Collaboration Data Clean Rooms schema reference¶

This topic describes the specification schemata for all collaboration resources. Specifications are shown in YAML format.

Specifications have a schema version field api_version. Use the API version number shown here; support for earlier schema versions isn’t guaranteed.

Current DCR Collaboration API version: 2.0.0

Collaboration specification¶

Defines the high-level collaboration. The specification defines which analysis runners are invited, and for each analysis runner, which data and templates they can access and run. Any templates or data offerings that are listed here must be registered before they are included in the collaboration specification.
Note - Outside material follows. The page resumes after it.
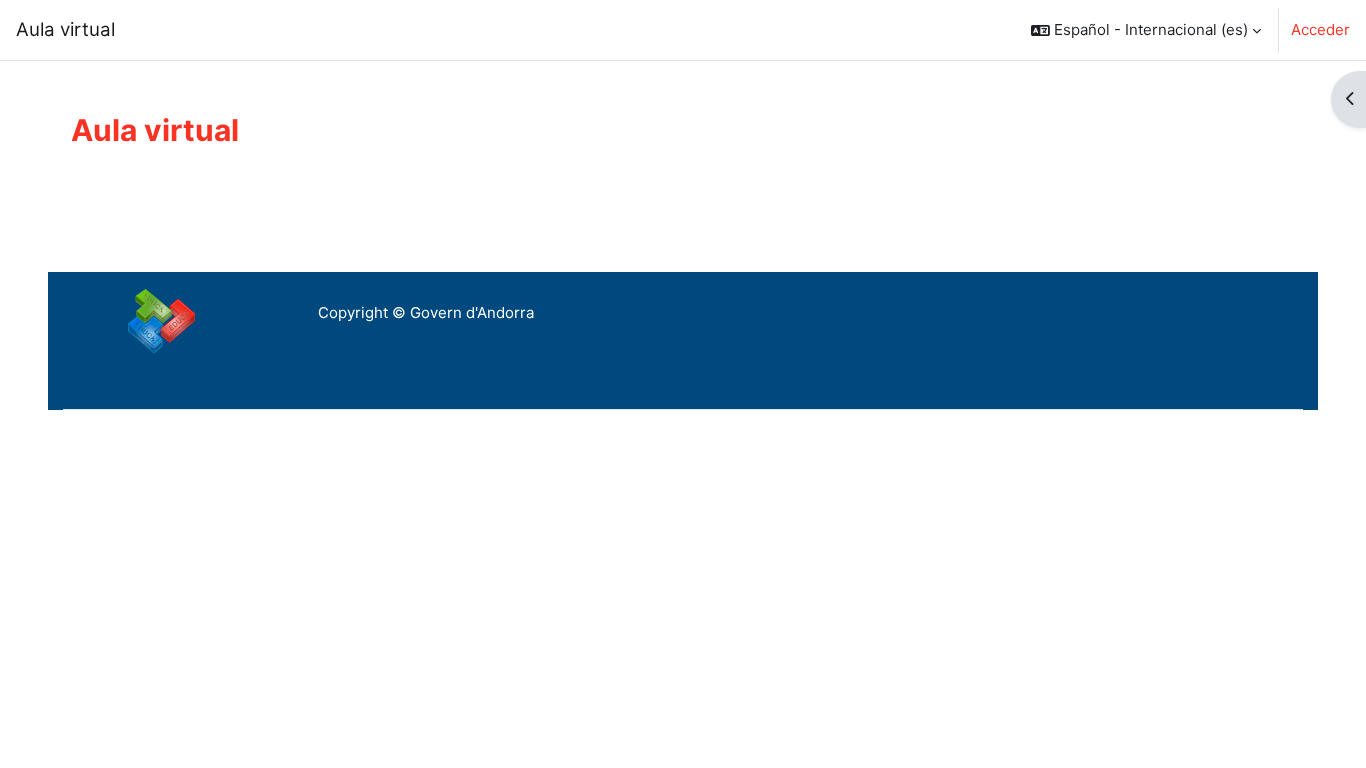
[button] (1146, 30)
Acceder (1320, 29)
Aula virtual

The owner submits this definition by calling COLLABORATION.INITIALIZE.

Schema:

api_version: 2.0.0              # Required: Must be "2.0.0"
spec_type: collaboration        # Required: Must be "collaboration"
name: <collaboration_name>      # Required: Unique name (max 75 chars)
description: <collaboration_description>  # Optional: Description (max 1,000 chars)
owner: <owner_alias>            # Optional: Alias of owner

collaborator_identifier_aliases:  # Required: Map aliases to account identifiers
  <alias_1>: <account_identifier_1>  # One or more alias mappings...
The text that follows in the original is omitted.